# Goal of the exercise
In the data below, locate each line with the word "help" and list it.

§ §

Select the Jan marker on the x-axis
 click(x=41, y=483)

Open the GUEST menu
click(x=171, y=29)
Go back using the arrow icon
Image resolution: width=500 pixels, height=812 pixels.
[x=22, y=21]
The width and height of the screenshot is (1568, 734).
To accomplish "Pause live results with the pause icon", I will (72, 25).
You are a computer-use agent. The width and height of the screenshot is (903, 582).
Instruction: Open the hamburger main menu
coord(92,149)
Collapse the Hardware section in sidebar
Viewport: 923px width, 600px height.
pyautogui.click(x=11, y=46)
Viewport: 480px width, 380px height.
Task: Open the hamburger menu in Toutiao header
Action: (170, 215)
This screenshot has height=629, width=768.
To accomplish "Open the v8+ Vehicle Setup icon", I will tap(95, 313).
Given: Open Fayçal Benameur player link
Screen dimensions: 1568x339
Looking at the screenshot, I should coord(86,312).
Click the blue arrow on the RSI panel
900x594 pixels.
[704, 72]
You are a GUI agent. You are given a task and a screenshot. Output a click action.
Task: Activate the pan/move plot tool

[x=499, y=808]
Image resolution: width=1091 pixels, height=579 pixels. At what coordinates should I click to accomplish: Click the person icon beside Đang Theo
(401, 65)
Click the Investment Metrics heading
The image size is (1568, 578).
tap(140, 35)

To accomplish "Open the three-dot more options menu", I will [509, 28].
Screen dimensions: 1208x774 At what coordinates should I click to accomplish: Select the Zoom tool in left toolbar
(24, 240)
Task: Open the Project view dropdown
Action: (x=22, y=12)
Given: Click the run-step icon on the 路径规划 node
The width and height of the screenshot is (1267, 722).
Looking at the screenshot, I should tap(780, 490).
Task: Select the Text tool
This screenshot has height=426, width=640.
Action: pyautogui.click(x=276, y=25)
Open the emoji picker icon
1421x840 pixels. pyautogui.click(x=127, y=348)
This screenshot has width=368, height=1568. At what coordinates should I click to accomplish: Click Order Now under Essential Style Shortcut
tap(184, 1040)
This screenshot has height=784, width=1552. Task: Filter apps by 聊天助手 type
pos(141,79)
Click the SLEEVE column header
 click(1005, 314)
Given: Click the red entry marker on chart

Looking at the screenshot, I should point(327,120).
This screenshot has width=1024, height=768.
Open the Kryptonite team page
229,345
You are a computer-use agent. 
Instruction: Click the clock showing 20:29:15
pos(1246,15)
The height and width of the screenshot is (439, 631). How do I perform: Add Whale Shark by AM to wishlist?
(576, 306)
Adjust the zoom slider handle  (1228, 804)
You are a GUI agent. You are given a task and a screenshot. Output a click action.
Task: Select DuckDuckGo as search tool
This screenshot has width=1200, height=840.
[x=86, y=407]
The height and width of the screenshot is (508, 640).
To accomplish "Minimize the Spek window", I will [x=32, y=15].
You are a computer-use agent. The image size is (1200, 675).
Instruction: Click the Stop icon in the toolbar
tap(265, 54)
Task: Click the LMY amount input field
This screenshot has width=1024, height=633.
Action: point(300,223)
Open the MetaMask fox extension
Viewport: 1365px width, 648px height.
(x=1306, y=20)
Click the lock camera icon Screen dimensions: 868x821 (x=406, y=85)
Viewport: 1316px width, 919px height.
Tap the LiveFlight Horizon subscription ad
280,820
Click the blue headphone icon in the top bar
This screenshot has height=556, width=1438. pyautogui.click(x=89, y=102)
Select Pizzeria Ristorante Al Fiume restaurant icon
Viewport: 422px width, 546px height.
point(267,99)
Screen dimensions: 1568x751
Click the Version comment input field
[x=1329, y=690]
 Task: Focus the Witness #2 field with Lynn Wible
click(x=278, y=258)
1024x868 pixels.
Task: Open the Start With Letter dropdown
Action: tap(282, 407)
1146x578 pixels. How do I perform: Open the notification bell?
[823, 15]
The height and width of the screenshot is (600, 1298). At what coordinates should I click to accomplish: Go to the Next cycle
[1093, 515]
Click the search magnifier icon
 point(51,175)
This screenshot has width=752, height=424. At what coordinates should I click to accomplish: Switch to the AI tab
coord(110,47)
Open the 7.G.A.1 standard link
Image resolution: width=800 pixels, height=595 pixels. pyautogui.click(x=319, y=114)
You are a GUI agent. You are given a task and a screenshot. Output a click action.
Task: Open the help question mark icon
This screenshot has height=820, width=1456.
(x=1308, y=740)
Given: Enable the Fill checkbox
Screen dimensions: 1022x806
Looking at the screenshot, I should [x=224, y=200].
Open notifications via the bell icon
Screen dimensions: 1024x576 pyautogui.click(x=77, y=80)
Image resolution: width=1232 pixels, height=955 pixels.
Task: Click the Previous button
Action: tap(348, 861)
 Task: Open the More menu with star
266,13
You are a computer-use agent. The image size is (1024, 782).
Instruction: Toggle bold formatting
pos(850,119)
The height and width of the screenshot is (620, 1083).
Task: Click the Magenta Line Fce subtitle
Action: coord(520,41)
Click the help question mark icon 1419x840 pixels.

§ §

# Response area
Task: Open the help question mark icon
Click the help question mark icon 1419x840 pixels.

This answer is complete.